Makusha is now ranked the fourth fastest men in the world in the 100m sprint. Leading the ranking is USA’s Tyson Gay who clocked 9.79 seconds at the NTC Sprint in Clermont, Florida on June 4. Makusha beat athletics phenomenon Usain Bolt’s to the fourth position on the 100m ranking. Bolt clocked 9.91 seconds at the Golden Gala in Roma on May 26 and is ranked in fifth position.

What is particularly impressive about Makusha’s performance is that he is a known long jumper who went to the United States on athletics scholarship due to that talent. He has been studying at the Florida State University since 2007 and it was only this year that he tried his feet in the 100m dash.

Makusha joins the exclusive sub 10-second runners in the 100m dash. Before 2008 there were 56 members in the “Sub-10 Club.” Now there are 78 and in the last four years most new members have come from Jamaica and the USA — both with eight, starting with Bolt who ran his first sub-10 in Kingston on May 3 2008. There were a total of 10 new members in 2008 – another record.

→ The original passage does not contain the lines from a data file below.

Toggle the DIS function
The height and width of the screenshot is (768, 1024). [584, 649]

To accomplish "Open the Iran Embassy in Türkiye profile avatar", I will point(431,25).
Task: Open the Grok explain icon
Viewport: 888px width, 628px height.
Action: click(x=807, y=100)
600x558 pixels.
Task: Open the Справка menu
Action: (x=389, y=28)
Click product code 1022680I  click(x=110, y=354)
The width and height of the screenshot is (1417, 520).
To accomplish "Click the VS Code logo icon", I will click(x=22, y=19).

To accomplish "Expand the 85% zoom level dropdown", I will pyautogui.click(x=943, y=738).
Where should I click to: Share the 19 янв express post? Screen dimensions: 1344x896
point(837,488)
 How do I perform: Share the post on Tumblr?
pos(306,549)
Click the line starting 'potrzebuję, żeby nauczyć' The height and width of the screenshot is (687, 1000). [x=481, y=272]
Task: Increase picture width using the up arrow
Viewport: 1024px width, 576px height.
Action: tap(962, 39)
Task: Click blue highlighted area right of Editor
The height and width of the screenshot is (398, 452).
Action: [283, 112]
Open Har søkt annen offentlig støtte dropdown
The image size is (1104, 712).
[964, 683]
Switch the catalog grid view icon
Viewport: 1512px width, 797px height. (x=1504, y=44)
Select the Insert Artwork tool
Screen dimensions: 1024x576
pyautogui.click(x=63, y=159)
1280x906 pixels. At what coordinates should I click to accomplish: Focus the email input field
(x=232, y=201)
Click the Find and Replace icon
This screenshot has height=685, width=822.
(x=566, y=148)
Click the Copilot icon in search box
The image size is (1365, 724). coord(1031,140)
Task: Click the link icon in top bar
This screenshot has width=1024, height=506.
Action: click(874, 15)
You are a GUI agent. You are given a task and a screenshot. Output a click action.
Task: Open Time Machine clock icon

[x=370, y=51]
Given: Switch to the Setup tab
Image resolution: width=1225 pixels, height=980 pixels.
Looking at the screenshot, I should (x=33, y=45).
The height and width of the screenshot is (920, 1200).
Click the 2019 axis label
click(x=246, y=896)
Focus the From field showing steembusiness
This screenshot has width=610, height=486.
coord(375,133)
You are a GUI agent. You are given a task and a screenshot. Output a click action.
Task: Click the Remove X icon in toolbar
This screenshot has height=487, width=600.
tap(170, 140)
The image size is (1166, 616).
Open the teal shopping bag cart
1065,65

Three sprinters broke the barrier for the first time in 2009; another five in 2010 and in this season there are four new members including Makusha and Jamaican Steve Mullings with 9.90 on 16 April in Starkville.

In 2008, 14 sprinters broke that barrier a total of 53 times. Both figures were records for a calendar year, breaking the previous ones: 11 sub-10 performers in 2002 and 38 sub-10 performances in 1997.

Not a single Zimbabwean athlete had managed to break the sub-10 barrier, until Makusha came onto the scene this year.

Nineteen countries are represented in the Supermen club: USA has 35 members, Jamaica 11, Nigeria 7, Trinidad and Tobago 5, Great Britain 3, Canada, France and Ghana 2, Antigua, Australia, Bahamas, Barbados, Cuba, Namibia, Netherlands, Portugal, Qatar, St Kitts & Nevis and Zimbabwe each has one member.

Makusha’s coach Ken Hardnen told Standardsport that the athlete who is set to graduate with a degree majoring in applied economics in December, was a medal hopeful at the 2012 London Olympics.

“I believe he has a very good chance to get a medal in London, he has to be healthy, lucky, work hard and have God on his side,” Hardnen said. Hardnen represented Zimbabwe at the Commonwealth Games and is currently employed at Florida State University were Makusha is on an athletics scholarship.

Hardnen said there was nothing unusual about Makusha switching from long jump to sprinting. Makusha represented Zimbabwe in long jump at the 2008 Olympic Games and came in fourth position.

“Ngoni is still a long jumper first and a sprinter second, it’s not a change so much as he is just healthy and injury-free so we have been able to sprint more this season.

“We always knew he was very fast, and now he has had a chance to train at a high level, he gets to workout every day with his team mates like Maurice Mitchell who was third in the 100m (at the NCAA championships) and won the 200m. The other guys on the relay and also learn from more experienced guys like Brian Dzingai, who trains with us and is a volunteer coach at FSU (Florida State University),” he said.

The chunky (1,78m, 73kg) Makusha attributes his success to Hardnen.

“My coach (Ken Hardnen) preaches to me every day to run my own race and never look to the side,” Makusha said. “He tells me to just stay patient and drive and kick towards the end. I did that and it paid off. I owe that to my coach”.